A personal exhibition of one of the most popular Azerbaijani contemporary artists, Museib Amirov, opened in Moscow. He was born in Baku in 1963, he graduated from the State University of Culture and Arts in 1987. The master's works were exhibited in Istanbul, Seoul, Washington, Berlin and Paris. His works are eagerly bought by collectors.

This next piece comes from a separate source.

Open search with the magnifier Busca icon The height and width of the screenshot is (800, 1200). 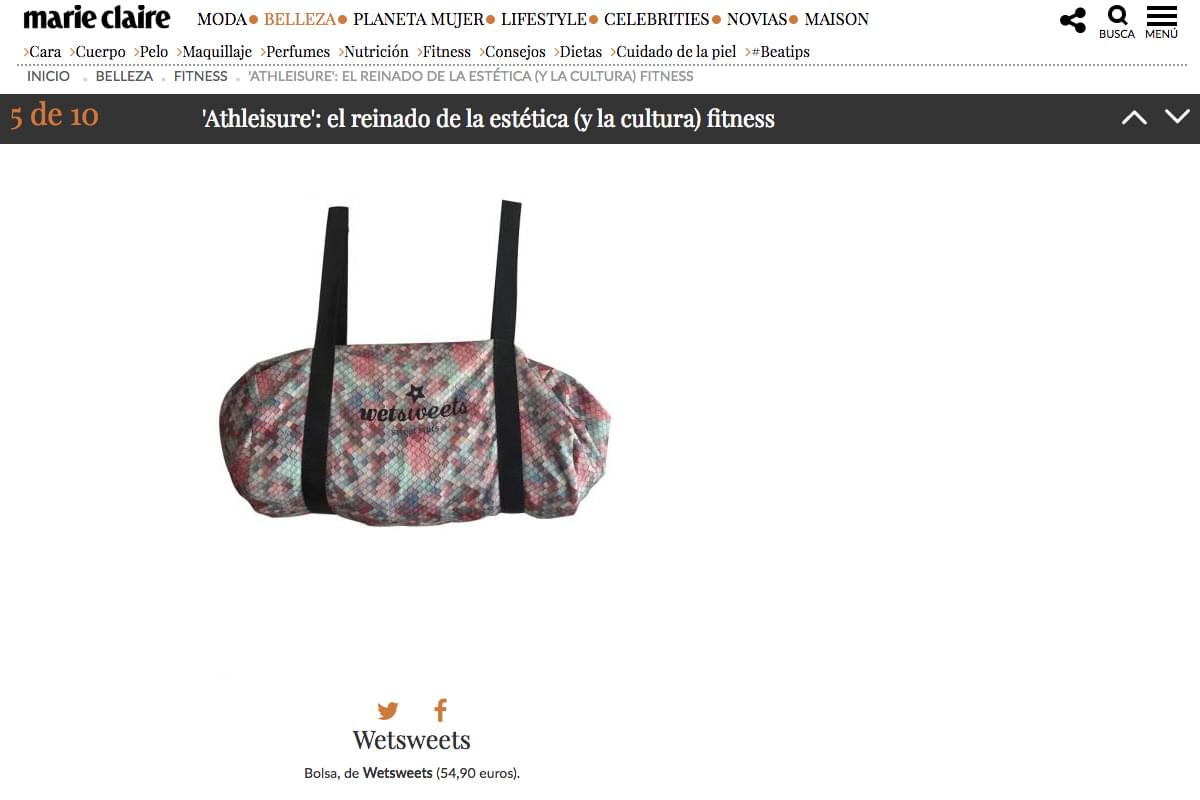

The world of Museib Amirov is complex and multidimensional. It has a place for both lyrical memories of childhood, sounding like nostalgic limpid melody, and emotional experiences associated with modern reality. Having absorbed the ideas of European artists of different eras from the Renaissance to the Russian avant-garde, American painters, as well as the Absheron school masters, Museib found his own language, recognizable and harmonious. He interprets both relevant themes and eternal topics of art close to him in his own way.

"There are still places - Lagich, Kurdakhani - with old houses, some falling-down shacks with beautiful people. They should be red-listed, they are real philosophers. I come there, drink tea and talk with them. This summer I want to make portraits of these people who live in Absheron distinctively," Museib Amirov told Vestnik Kavkaza.

The 'Blues of the solar wind' exhibition presents about 80 works created over the past four years. The project was supervised by Maria Filatova. "Probably, any painting can be compared with some music genre. In this situation, it is not jazz, not tango, but blues. The blues of the solar wind, because there is always solar wind in Baku. It lives in people's souls and everywhere. That’s why it has a name like that. I thinks it reflects true essence of the exhibition and Museib's general mood and character," Maria Filatova told Vestnik Kavkaza.

The ambassador of Azerbaijan, Polad Bulbul oglu, who visited the opening-day of an exhibition, described it as a landmark event: "The works of a wonderful Azerbaijani artist speak for themselves. I think one doesn’t need to be an art historian to see the beauty, a form accuracy, a riot of color of these paintings."

The 'Blues of the solar wind' exhibition is held in the Zurab Tsereteli Art Gallery until May 19. It was organized by the Heydar Aliyev Foundation, the Embassy of the Republic of Azerbaijan in the Russian Federation and the Russian Academy of Arts.